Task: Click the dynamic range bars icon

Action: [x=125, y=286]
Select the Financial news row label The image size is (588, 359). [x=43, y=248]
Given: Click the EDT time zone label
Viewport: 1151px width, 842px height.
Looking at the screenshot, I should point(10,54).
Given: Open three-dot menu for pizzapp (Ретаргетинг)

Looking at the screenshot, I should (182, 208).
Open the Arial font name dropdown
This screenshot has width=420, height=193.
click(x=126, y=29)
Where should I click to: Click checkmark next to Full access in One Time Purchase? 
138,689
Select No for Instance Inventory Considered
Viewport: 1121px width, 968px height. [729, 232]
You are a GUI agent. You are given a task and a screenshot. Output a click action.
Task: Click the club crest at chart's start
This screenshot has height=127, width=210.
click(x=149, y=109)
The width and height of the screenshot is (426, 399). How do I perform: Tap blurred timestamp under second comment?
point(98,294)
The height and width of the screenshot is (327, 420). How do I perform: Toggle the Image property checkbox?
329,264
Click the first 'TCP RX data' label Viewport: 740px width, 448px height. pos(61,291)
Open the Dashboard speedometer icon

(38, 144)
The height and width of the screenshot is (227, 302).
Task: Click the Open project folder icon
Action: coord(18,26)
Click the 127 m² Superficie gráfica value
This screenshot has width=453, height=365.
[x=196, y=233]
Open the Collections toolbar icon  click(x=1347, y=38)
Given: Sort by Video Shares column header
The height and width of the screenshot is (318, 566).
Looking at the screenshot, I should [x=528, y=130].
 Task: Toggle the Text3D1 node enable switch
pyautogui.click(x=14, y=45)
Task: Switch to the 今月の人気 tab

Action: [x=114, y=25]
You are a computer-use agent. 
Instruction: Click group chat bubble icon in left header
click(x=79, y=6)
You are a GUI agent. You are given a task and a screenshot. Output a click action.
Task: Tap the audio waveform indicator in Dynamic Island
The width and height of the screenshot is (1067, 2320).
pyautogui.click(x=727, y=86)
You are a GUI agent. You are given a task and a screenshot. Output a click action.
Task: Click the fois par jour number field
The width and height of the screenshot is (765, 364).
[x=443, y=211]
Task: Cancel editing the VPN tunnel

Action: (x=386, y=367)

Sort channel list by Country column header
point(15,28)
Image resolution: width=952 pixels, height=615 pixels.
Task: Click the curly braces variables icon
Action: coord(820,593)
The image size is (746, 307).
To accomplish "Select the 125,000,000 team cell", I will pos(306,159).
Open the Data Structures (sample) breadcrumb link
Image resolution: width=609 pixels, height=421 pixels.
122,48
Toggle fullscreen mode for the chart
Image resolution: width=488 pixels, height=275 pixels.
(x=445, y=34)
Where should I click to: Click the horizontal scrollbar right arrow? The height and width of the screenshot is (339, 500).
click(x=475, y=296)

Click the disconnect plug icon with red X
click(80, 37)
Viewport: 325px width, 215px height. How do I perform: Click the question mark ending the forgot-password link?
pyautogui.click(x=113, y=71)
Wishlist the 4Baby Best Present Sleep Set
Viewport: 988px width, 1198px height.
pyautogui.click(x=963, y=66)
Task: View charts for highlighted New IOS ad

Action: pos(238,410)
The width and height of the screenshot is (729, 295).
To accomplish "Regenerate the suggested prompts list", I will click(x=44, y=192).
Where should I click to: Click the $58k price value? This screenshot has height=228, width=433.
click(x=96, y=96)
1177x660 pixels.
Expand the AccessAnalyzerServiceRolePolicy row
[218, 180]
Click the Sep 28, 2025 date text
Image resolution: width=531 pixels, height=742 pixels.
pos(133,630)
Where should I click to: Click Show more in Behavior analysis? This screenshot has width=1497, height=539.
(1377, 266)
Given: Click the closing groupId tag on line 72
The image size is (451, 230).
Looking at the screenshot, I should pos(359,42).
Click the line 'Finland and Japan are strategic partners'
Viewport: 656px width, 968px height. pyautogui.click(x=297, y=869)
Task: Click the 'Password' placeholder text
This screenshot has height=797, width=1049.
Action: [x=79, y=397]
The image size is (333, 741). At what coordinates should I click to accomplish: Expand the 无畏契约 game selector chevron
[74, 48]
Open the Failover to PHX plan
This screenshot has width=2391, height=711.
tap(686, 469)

» **YOUR TASK**:
Read the entries above and find each line holding the word "will". Copy it out.

» **RESPONSE TO THIS TASK**:
To accomplish "Select the 125,000,000 team cell", I will pos(306,159).
To accomplish "Regenerate the suggested prompts list", I will click(x=44, y=192).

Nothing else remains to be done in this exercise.